• [EXERCISE MATERIAL]
↓
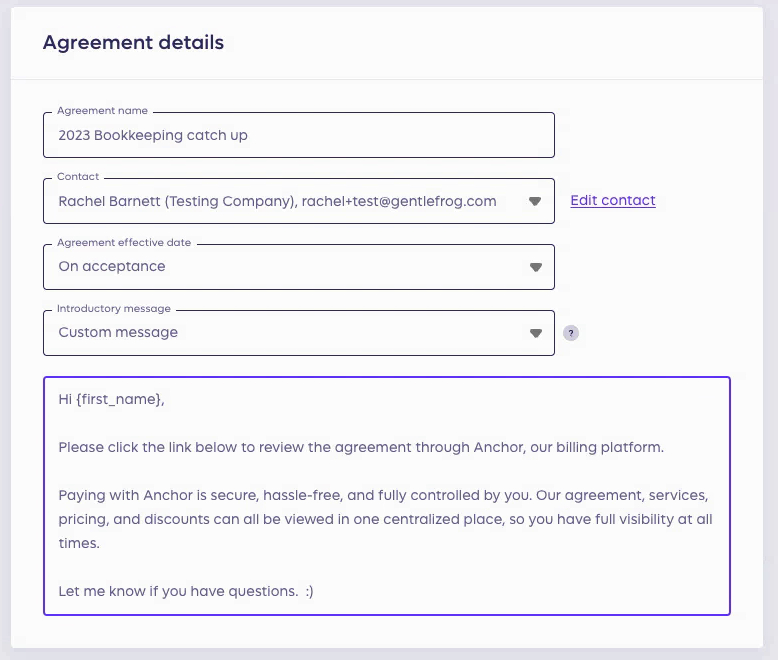This screenshot has width=778, height=660.
Task: Click the Contact field label
Action: (78, 177)
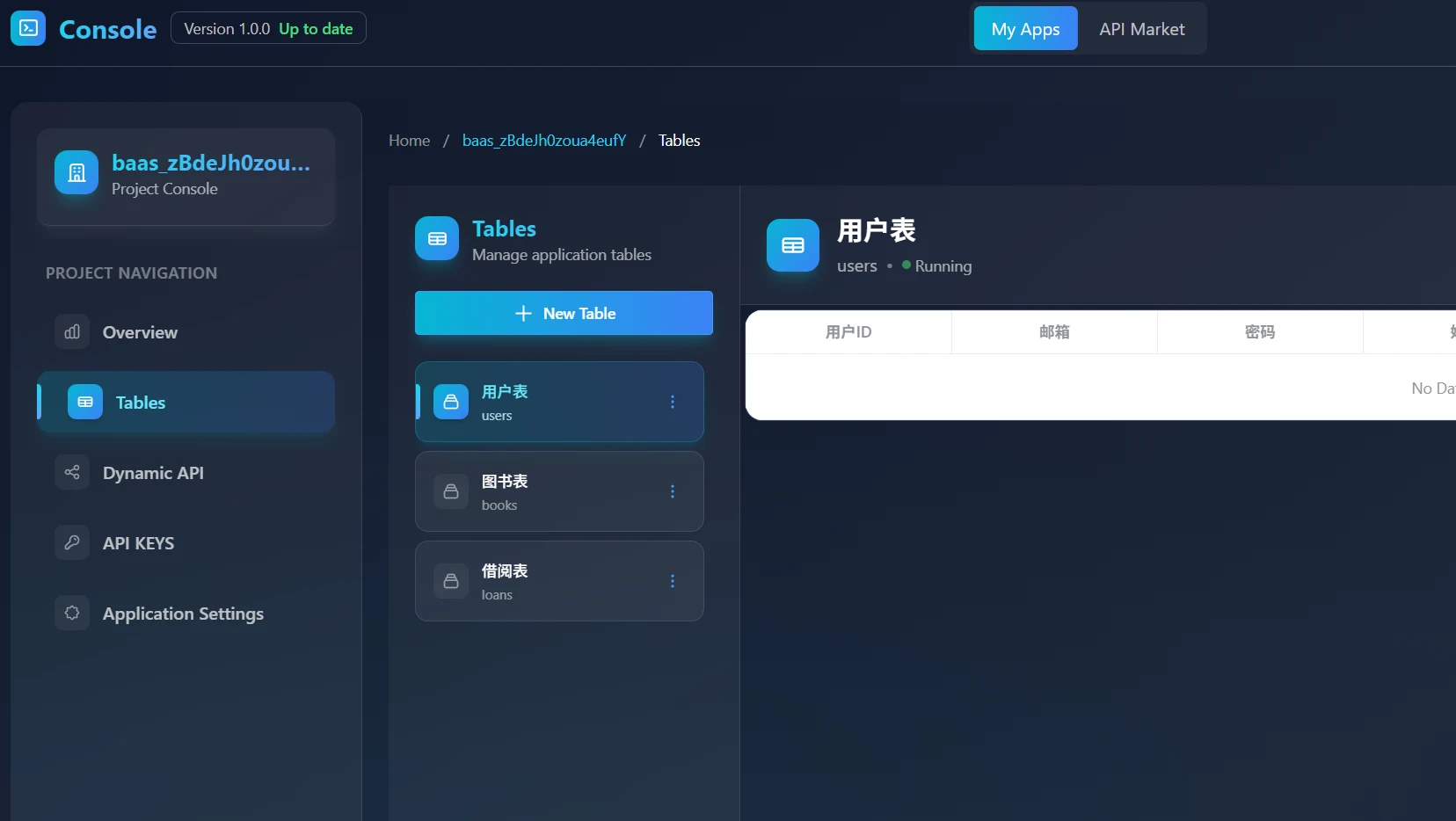Expand the loans table more options
The image size is (1456, 821).
click(x=673, y=581)
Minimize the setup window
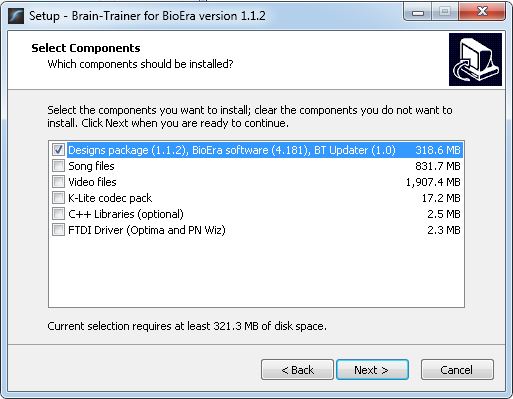The width and height of the screenshot is (513, 399). [417, 13]
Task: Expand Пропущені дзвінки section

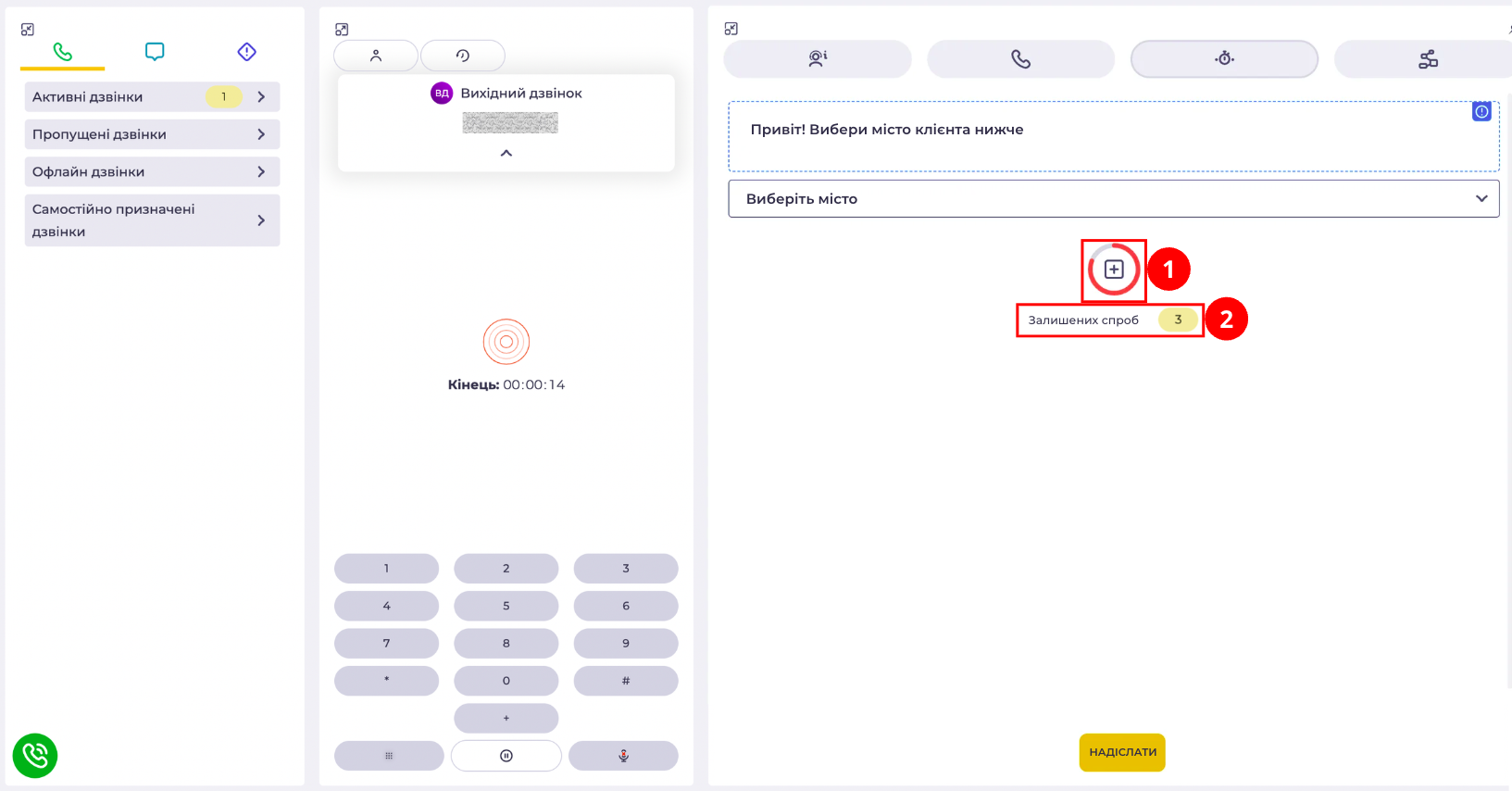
↑
• [TASK]
In your reply, please print exactly the lines from the one with "Minimize the setup window" through the final line of the listing above, both included, and no pictures.

• [ANSWER SPACE]
Minimize the setup window
The width and height of the screenshot is (513, 399). [417, 13]
Task: Expand Пропущені дзвінки section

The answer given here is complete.